Artwork Information

  • Title:

    Job’s Evil Dreams

  • Artist:

    Blake, William

  • Artist Bio:

    British, 1757–1827

  • Date:

    1823-26

  • Medium:

    Engraving

  • Dimensions:

    7 3/4 x 5 7/8 inches

  • Credit Line:

    Wichita Art Museum, Gift of Mr. Robert Fizzell

  • Object Number:

    1964.3.12

  • Display:

    Not Currently on Display


About the Artwork

William Blake (British, 1757–1827)

“With Dreams upon my bed thou scarest me & affrightest me with Visions”, plate 11 of 22 from The Illustrations of the Book of Job

1825

Engraving on paper

7 3/4 x 5 7/8 in. (19.7 x 14.9 cm)

Inscribed on the title plate: Invented and Engraved by William Blake/1825

Wichita Art Museum, Wichita, Kansas: Gift of Robert B. Fizzell

1964.3.12

William Blake was a mystic, poet, painter, and engraver. Regarded by historians as a genius of the English Romantic movement, he exercised enormous influence upon the artistic avant-garde in England and the United States in the late 19th and early 20th centuries. The masterpiece of his late career, the Illustrations of the Book of Job, represented the culmination of Blake’s life-long concern with an individualistic, mystical Christianity as well as a triumphant revitalization of engraving, a craft that in his day had fallen into disuse as a creative medium and was employed primarily for copy work. Blake’s independence of mind and proto-modernist innovations such as the incorporation of handwritten text into the overall image design insure his continued appeal.     

Blake developed his unique pictorial vocabulary of symbols from a study of the Bible, the poetry of John Milton, and the writings of philosopher and mystic Emmanuel Swendenborg. Blake rejected the imitation of nature as a mechanical exercise and claimed imagination as the foundation of art. He developed his signature figurative style from the examples of German Renaissance artist Albrecht Durer, and the Italian Renaissance masters Michelangelo, Raphael, and Giulio Romano—artists whose imagery he knew only second-hand from the engraved copies rendered by mannerist stylist Marcantonio Raimondi.

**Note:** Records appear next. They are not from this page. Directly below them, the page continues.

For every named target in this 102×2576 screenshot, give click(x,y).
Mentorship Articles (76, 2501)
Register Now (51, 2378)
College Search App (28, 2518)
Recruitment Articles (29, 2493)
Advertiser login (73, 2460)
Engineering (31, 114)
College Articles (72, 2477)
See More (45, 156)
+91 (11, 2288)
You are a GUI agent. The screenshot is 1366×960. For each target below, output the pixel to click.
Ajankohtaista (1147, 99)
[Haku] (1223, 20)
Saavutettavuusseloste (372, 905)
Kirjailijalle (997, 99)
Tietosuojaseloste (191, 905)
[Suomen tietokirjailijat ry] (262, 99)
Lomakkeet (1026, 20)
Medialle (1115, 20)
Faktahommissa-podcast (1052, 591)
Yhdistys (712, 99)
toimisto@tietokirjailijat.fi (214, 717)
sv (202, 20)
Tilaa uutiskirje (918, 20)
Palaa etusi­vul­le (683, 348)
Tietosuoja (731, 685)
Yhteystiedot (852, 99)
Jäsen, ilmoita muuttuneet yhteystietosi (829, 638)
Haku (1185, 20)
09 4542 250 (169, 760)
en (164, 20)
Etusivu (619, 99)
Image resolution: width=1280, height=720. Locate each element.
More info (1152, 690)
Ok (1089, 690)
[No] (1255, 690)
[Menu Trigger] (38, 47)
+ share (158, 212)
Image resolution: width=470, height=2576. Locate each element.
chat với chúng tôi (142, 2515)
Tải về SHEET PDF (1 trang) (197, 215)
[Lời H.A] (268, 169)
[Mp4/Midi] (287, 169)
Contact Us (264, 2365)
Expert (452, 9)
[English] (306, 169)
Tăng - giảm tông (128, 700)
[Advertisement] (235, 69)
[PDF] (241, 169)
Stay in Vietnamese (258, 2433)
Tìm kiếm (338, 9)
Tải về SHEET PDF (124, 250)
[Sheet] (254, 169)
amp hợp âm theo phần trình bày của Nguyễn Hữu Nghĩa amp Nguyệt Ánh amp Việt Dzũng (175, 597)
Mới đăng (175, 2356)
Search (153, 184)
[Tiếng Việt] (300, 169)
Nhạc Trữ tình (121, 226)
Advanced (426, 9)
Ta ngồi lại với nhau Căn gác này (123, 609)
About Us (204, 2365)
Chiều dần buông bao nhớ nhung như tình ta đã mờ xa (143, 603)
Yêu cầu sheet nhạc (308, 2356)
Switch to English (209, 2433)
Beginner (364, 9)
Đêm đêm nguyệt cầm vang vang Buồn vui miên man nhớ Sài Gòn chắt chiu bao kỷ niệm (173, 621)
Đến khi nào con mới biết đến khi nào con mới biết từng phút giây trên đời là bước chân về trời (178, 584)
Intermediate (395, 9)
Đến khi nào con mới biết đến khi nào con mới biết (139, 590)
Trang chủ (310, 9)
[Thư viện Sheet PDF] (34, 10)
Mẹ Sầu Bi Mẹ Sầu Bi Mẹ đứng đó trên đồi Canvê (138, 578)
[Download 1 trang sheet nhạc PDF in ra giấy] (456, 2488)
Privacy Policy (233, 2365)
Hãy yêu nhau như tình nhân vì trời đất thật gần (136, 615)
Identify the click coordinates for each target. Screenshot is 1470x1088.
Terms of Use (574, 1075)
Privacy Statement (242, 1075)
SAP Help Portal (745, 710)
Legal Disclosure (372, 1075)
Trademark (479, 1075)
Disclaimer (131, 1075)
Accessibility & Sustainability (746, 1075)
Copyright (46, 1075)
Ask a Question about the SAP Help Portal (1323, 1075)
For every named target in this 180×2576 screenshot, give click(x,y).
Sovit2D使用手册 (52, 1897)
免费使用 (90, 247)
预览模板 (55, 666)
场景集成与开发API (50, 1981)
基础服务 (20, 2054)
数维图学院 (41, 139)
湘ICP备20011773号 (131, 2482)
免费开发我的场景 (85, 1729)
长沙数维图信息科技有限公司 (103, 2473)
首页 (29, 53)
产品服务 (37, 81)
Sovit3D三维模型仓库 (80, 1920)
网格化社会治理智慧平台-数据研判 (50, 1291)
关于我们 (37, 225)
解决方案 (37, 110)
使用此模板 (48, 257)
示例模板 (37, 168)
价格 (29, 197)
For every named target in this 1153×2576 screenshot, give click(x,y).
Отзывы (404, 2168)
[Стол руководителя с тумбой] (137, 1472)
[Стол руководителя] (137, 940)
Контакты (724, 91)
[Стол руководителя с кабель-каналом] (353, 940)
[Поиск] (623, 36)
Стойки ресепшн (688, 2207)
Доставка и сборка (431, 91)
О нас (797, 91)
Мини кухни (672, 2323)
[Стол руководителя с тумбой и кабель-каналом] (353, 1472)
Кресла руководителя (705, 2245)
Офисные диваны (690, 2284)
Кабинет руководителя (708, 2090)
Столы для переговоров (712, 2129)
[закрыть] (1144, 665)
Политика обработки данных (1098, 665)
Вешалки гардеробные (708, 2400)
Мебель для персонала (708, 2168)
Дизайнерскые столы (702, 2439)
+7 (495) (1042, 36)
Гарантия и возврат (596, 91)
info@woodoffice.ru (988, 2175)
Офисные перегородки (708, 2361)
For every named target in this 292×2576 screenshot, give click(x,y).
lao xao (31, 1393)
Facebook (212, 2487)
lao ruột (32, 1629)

The ornate linear character of Blake’s sources encouraged his innate feel for decorative curvilinear form, elongated proportions, and acrobatic figurative poses and gestures.

As Plate XI demonstrates, Blake used the deceptively simple means of line engraving to achieve a striking richness of black tone, electric contrasts of dark and light, and strong elastic contours that seem to palpitate with barely contained tension. In this image he depicted Job pressed down to the very edge of Hell by the deadly weight of the saint’s own destructive misconception of God. Investing the prosaic engraving technique of cross-hatching with prickly immediacy, Blake conjured up such diverse torments as scaly flesh, horse-hair loin cloths, cloven hooves, flame-blackened shin, and muscles strained to bursting. Blake made Job’s realization of his own misguided understanding of faith the visual turning point of the narrative. Intensifying and compressing the patterning of zigzag and serpentine movement introduced in earlier plates, the artist brought the emotive tenor of fear and passion to a cathartic crescendo. From then on Job and the mood of the imagery begin to move toward harmonic equilibrium.